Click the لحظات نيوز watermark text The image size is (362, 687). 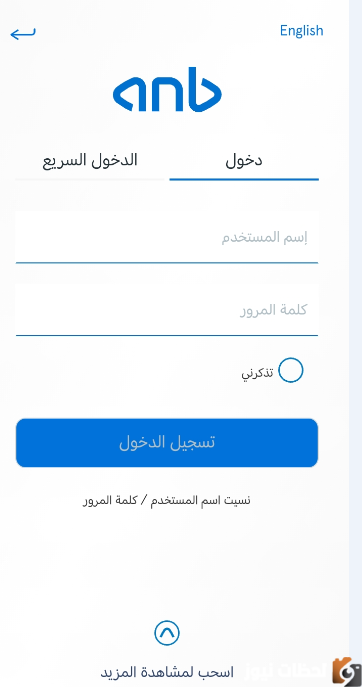pyautogui.click(x=287, y=671)

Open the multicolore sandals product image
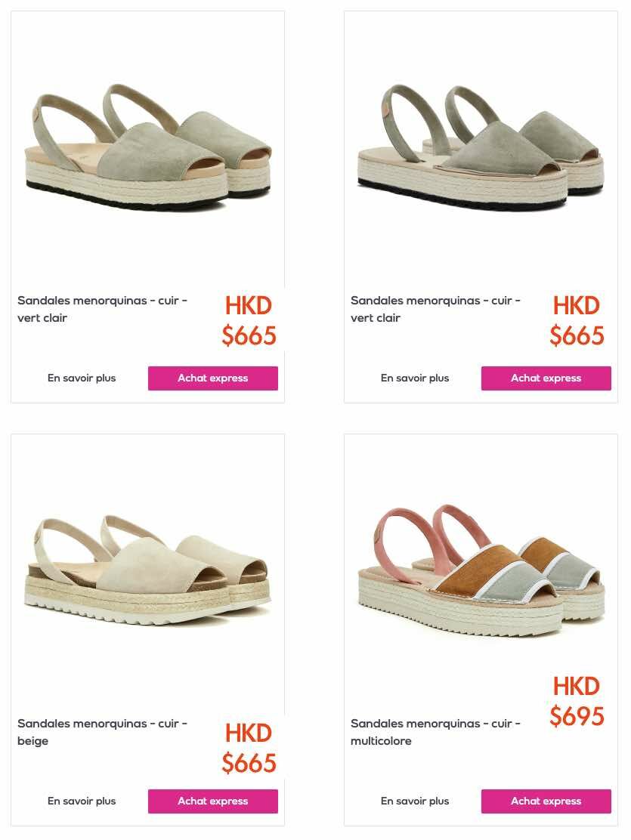coord(481,570)
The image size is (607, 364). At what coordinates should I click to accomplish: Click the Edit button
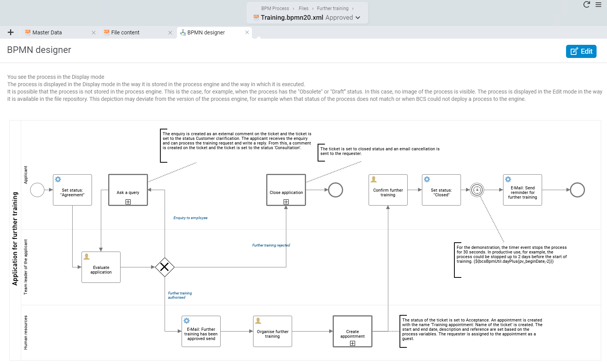tap(581, 51)
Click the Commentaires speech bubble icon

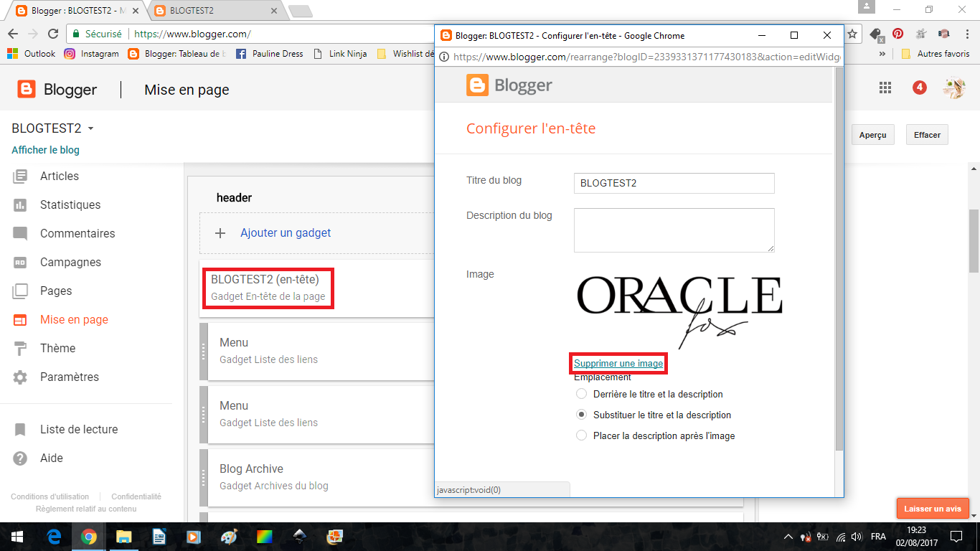(20, 234)
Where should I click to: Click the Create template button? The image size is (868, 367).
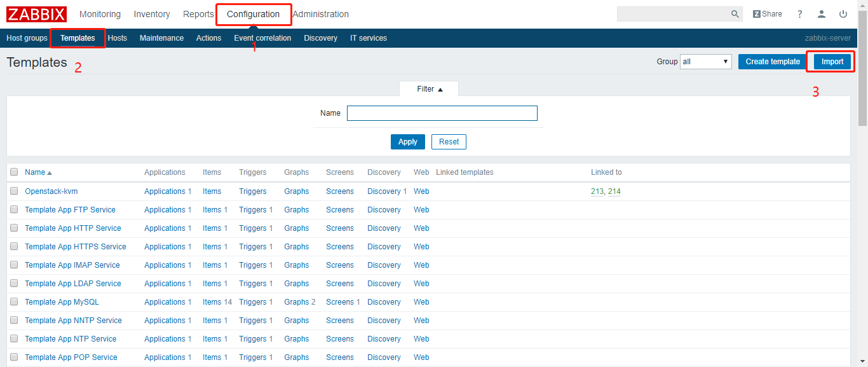click(x=771, y=61)
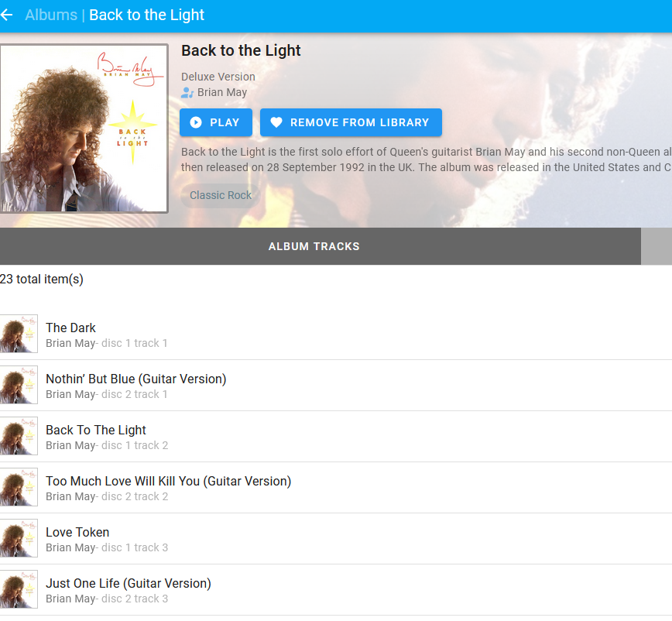672x621 pixels.
Task: Select Too Much Love Will Kill You (Guitar Version)
Action: click(168, 481)
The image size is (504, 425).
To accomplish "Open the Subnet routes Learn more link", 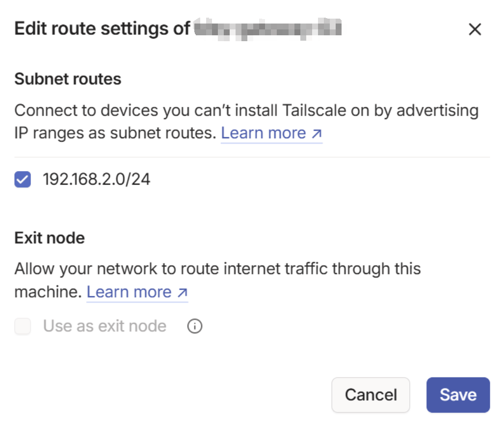I will 264,133.

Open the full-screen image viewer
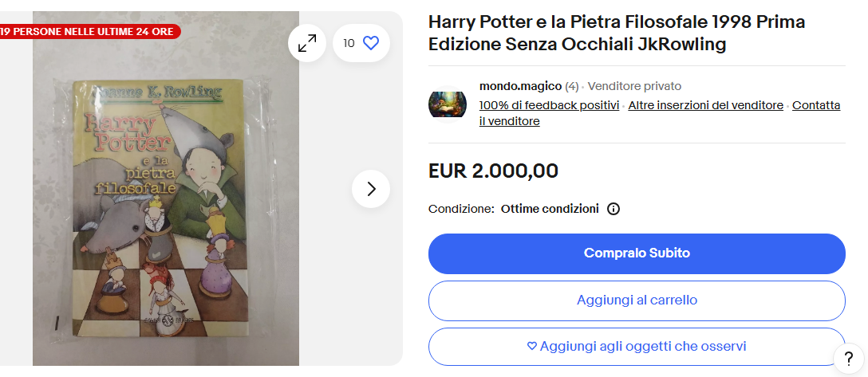click(x=307, y=43)
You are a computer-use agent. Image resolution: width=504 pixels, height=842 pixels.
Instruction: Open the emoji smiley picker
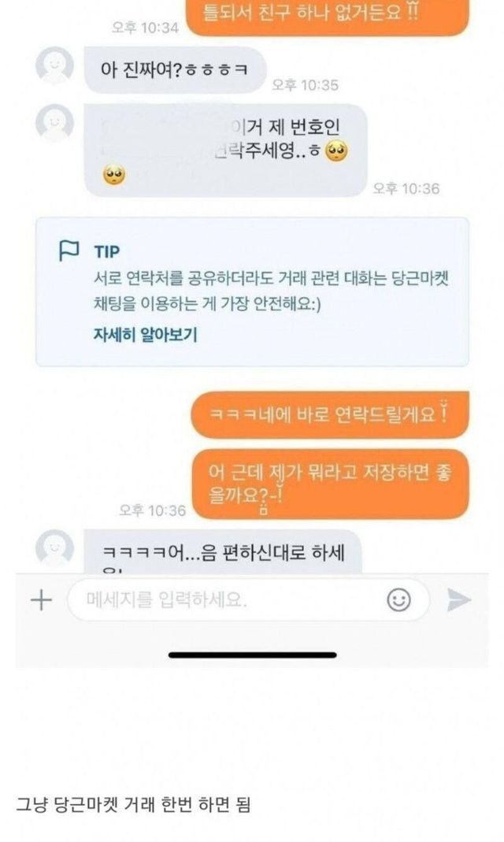pyautogui.click(x=398, y=599)
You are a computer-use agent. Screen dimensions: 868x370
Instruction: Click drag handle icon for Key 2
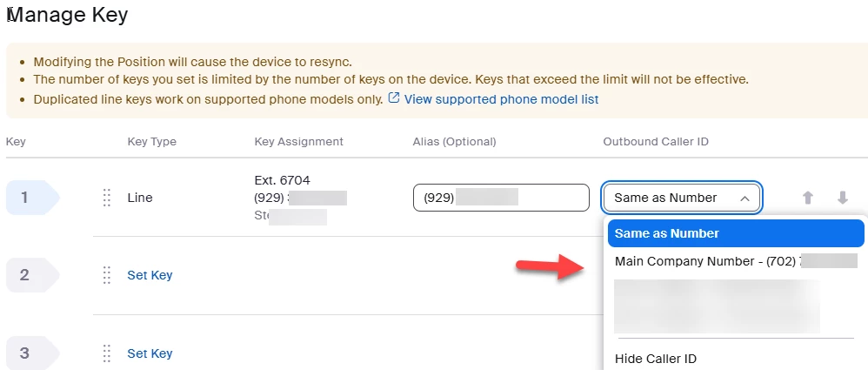tap(107, 275)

______

| Task item |
Exactly the lines from the one containing "Open the full-screen image viewer" to the final line of the entries are wanted; please write them out, both ends included, but not the pictures.

| Answer space |
Open the full-screen image viewer
click(x=307, y=43)
You are a computer-use agent. Image resolution: width=504 pixels, height=842 pixels.
Instruction: Open the emoji smiley picker
pyautogui.click(x=398, y=599)
You are a computer-use agent. Screen dimensions: 868x370
Instruction: Click drag handle icon for Key 2
tap(107, 275)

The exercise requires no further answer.